[Data listing]
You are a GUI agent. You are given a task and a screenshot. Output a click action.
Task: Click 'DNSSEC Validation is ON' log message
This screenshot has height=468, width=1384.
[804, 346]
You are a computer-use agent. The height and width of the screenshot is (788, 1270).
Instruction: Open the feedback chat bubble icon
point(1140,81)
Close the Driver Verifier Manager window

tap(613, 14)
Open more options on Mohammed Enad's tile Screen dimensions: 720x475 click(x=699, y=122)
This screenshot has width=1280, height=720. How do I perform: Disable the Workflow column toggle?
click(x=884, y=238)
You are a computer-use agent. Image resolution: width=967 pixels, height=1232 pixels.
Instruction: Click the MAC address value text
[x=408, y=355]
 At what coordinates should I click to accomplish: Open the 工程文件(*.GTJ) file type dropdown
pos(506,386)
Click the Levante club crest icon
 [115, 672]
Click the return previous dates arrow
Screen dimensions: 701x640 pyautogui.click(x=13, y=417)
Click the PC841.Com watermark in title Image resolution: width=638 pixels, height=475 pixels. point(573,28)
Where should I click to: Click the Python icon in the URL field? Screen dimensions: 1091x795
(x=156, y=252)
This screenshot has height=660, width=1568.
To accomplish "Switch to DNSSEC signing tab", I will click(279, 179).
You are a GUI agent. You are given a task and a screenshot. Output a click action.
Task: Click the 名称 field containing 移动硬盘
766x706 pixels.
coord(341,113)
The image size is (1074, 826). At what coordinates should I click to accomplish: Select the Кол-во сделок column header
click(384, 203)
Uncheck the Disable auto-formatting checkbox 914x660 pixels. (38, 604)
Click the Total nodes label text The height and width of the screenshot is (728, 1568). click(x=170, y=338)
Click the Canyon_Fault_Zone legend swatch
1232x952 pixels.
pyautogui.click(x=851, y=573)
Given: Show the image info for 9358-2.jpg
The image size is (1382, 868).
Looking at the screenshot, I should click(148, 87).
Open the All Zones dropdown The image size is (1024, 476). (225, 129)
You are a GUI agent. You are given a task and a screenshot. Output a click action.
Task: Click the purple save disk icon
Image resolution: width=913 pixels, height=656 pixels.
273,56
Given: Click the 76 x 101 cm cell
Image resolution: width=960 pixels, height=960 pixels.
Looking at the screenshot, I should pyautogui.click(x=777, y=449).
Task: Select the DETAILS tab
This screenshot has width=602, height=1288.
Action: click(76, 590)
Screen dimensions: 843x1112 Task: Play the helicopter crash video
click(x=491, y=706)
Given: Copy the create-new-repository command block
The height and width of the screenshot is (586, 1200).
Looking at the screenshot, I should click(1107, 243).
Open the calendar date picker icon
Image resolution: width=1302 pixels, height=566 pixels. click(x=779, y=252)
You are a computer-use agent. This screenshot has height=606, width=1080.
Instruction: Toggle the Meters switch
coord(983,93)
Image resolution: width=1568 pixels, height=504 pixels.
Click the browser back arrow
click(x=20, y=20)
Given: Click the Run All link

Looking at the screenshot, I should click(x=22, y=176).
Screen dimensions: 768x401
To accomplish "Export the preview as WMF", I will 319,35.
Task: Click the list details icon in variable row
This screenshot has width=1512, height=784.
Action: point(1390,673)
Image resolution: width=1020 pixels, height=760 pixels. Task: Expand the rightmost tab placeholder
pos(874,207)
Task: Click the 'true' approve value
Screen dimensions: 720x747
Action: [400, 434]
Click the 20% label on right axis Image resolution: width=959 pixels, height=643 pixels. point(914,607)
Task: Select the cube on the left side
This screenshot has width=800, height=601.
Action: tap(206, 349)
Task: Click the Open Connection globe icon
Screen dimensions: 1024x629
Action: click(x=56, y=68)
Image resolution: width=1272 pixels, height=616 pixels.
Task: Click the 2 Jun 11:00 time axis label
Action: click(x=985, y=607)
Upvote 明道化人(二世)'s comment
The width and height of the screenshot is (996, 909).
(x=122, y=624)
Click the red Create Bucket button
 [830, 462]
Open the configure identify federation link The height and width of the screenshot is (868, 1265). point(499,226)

*GOAL*
Reproduce the data listing above line for line, changing nothing.

*TASK RESULT*
You are a GUI agent. You are given a task and a screenshot. Output a click action.
Task: Click 'DNSSEC Validation is ON' log message
This screenshot has height=468, width=1384.
[804, 346]
You are a computer-use agent. The height and width of the screenshot is (788, 1270).
Instruction: Open the feedback chat bubble icon
point(1140,81)
Close the Driver Verifier Manager window

tap(613, 14)
Open more options on Mohammed Enad's tile Screen dimensions: 720x475 click(x=699, y=122)
This screenshot has width=1280, height=720. How do I perform: Disable the Workflow column toggle?
click(x=884, y=238)
You are a computer-use agent. Image resolution: width=967 pixels, height=1232 pixels.
Instruction: Click the MAC address value text
[x=408, y=355]
 At what coordinates should I click to accomplish: Open the 工程文件(*.GTJ) file type dropdown
pos(506,386)
Click the Levante club crest icon
 [115, 672]
Click the return previous dates arrow
Screen dimensions: 701x640 pyautogui.click(x=13, y=417)
Click the PC841.Com watermark in title Image resolution: width=638 pixels, height=475 pixels. point(573,28)
Where should I click to: Click the Python icon in the URL field? Screen dimensions: 1091x795
(x=156, y=252)
This screenshot has height=660, width=1568.
To accomplish "Switch to DNSSEC signing tab", I will click(279, 179).
You are a GUI agent. You are given a task and a screenshot. Output a click action.
Task: Click the 名称 field containing 移动硬盘
766x706 pixels.
coord(341,113)
The image size is (1074, 826). At what coordinates should I click to accomplish: Select the Кол-во сделок column header
click(384, 203)
Uncheck the Disable auto-formatting checkbox 914x660 pixels. (38, 604)
Click the Total nodes label text The height and width of the screenshot is (728, 1568). click(x=170, y=338)
Click the Canyon_Fault_Zone legend swatch
1232x952 pixels.
pyautogui.click(x=851, y=573)
Given: Show the image info for 9358-2.jpg
The image size is (1382, 868).
Looking at the screenshot, I should click(148, 87).
Open the All Zones dropdown The image size is (1024, 476). (225, 129)
You are a GUI agent. You are given a task and a screenshot. Output a click action.
Task: Click the purple save disk icon
Image resolution: width=913 pixels, height=656 pixels.
273,56
Given: Click the 76 x 101 cm cell
Image resolution: width=960 pixels, height=960 pixels.
Looking at the screenshot, I should pyautogui.click(x=777, y=449).
Task: Select the DETAILS tab
This screenshot has width=602, height=1288.
Action: click(76, 590)
Screen dimensions: 843x1112 Task: Play the helicopter crash video
click(x=491, y=706)
Given: Copy the create-new-repository command block
The height and width of the screenshot is (586, 1200).
Looking at the screenshot, I should click(1107, 243).
Open the calendar date picker icon
Image resolution: width=1302 pixels, height=566 pixels. click(x=779, y=252)
You are a computer-use agent. This screenshot has height=606, width=1080.
Instruction: Toggle the Meters switch
coord(983,93)
Image resolution: width=1568 pixels, height=504 pixels.
Click the browser back arrow
click(x=20, y=20)
Given: Click the Run All link

Looking at the screenshot, I should click(x=22, y=176).
Screen dimensions: 768x401
To accomplish "Export the preview as WMF", I will 319,35.
Task: Click the list details icon in variable row
This screenshot has width=1512, height=784.
Action: point(1390,673)
Image resolution: width=1020 pixels, height=760 pixels. Task: Expand the rightmost tab placeholder
pos(874,207)
Task: Click the 'true' approve value
Screen dimensions: 720x747
Action: [400, 434]
Click the 20% label on right axis Image resolution: width=959 pixels, height=643 pixels. point(914,607)
Task: Select the cube on the left side
This screenshot has width=800, height=601.
Action: tap(206, 349)
Task: Click the Open Connection globe icon
Screen dimensions: 1024x629
Action: click(x=56, y=68)
Image resolution: width=1272 pixels, height=616 pixels.
Task: Click the 2 Jun 11:00 time axis label
Action: click(x=985, y=607)
Upvote 明道化人(二世)'s comment
The width and height of the screenshot is (996, 909).
(x=122, y=624)
Click the red Create Bucket button
 [830, 462]
Open the configure identify federation link The height and width of the screenshot is (868, 1265). point(499,226)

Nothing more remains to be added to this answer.